Moreover, we found no evidence of nuclear gene flow from nonnative red fox populations into our study population based on microsatellite markers, yet male-mediated gene flow tends to be approximately four times greater than maternal gene flow (Sacks et al. 2016). Gene flow between native and nonnative red foxes in Washington was likely prevented by a wide, historical barrier of dense low- to mid-elevation forest types separating them (Aubry 1984). Nevertheless, the current lack of nonnative gene flow does not indicate that such introgression will not occur in the future. Extensive timber extraction and road-building activities within these forests could eventually facilitate the movement of nonnative red foxes into subalpine habitats. In addition, the greater openness in lower elevation forests on the eastern slope of the Cascade Range may create better opportunities for nonnative introgression into CRF populations. The eastside mid-slopes consist of drier, open forests of Douglas-fir (Pseudotsuga menziesii), grand (Abies grandis) fir, lodgepole (Pinus contorta) and ponderosa (P. ponderosa) pines, and big sagebrush (Artemisa tridentata) that may provide more foraging opportunities for a cursorial predator such as the red fox (Aubry 1984). Nonnative introgression can occur rapidly, and has been documented in montane red fox populations elsewhere (Quinn and Sacks 2014; Merson et al. 2017).

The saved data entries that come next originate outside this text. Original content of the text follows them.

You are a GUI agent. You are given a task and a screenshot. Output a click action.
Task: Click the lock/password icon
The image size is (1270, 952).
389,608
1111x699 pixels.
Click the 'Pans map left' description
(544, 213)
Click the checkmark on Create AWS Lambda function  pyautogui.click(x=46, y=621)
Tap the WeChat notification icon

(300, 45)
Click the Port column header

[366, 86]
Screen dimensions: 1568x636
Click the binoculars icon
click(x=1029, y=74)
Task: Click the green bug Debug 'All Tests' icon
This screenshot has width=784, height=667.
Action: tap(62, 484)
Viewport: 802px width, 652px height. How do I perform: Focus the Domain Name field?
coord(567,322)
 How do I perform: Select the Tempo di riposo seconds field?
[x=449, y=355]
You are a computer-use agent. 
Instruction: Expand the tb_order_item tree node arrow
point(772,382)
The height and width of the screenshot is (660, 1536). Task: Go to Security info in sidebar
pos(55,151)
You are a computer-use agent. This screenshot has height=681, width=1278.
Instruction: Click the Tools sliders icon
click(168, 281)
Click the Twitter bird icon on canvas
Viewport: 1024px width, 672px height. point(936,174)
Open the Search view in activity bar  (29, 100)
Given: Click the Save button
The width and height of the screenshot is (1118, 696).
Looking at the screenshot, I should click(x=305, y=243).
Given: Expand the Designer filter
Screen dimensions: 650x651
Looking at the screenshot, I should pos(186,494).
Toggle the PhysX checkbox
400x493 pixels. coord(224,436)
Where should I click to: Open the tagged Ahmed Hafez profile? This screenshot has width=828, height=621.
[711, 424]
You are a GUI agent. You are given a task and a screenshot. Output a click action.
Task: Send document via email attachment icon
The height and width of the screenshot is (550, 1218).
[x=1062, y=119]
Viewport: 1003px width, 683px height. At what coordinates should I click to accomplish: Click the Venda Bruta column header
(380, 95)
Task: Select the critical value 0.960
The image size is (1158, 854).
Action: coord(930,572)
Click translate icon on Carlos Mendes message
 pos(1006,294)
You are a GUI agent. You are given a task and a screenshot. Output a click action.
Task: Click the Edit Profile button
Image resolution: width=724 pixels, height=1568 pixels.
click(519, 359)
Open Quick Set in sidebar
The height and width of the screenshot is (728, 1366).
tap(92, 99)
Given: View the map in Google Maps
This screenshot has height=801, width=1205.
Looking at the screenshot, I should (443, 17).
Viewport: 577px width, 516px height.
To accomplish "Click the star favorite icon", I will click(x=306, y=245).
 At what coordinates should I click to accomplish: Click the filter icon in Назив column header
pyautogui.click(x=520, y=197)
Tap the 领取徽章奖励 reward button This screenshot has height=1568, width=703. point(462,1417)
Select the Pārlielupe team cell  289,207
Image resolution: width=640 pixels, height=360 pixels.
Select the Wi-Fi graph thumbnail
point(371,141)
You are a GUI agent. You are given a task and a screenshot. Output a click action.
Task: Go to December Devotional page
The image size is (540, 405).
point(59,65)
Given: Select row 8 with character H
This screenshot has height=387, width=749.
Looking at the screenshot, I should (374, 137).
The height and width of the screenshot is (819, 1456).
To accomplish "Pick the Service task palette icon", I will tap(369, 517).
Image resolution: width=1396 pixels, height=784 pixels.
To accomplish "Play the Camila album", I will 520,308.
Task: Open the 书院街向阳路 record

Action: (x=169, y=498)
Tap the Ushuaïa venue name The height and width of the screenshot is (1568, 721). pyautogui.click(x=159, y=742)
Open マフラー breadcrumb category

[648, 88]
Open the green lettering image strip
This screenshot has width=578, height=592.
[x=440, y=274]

Conservation implications and future research

Assessing the status of rare and little-studied species, and understanding the threats to their long-term persistence are fundamental steps in the development of an effective conservation plan. It is especially important to fill these knowledge gaps before species become functionally extinct. Our findings indicate that the CRF population in the southern Cascade Range exhibits a small genetic effective population size, and is therefore at risk of future losses in genetic diversity. We know even less about the CRF in the northern portion of its range, although the scarcity of recent verifiable reports, despite the implementation of forest carnivore surveys during the past several decades in many areas of the northern Cascades (K. Aubry, unpublished data), suggests that this population may be much smaller and, therefore, at greater risk than our study population. Understanding how the southern population is connected to individuals in the north will help to assess the prospects for their long-term persistence and identify key habitat needed for population connectivity. In addition, monitoring potential future introgression into this montane population will provide insights into which parts of the habitat are most susceptible to movements of lowland red foxes into the mountains.

We recommend the following research priorities to facilitate future CRF conservation efforts: (1) conduct occupancy surveys and create habitat models in the southern Cascades, (2) use resulting models to guide broad surveys in the northern Cascades, (3) continue genetic monitoring of the southern Cascades population to identify trends in genetic integrity, diversity, connectivity, and effective population size, and (4) implement new ecological studies in the southern Cascades to estimate demographic rates, characterize critical habitat, and identify the key factors that currently limit population size or growth rate.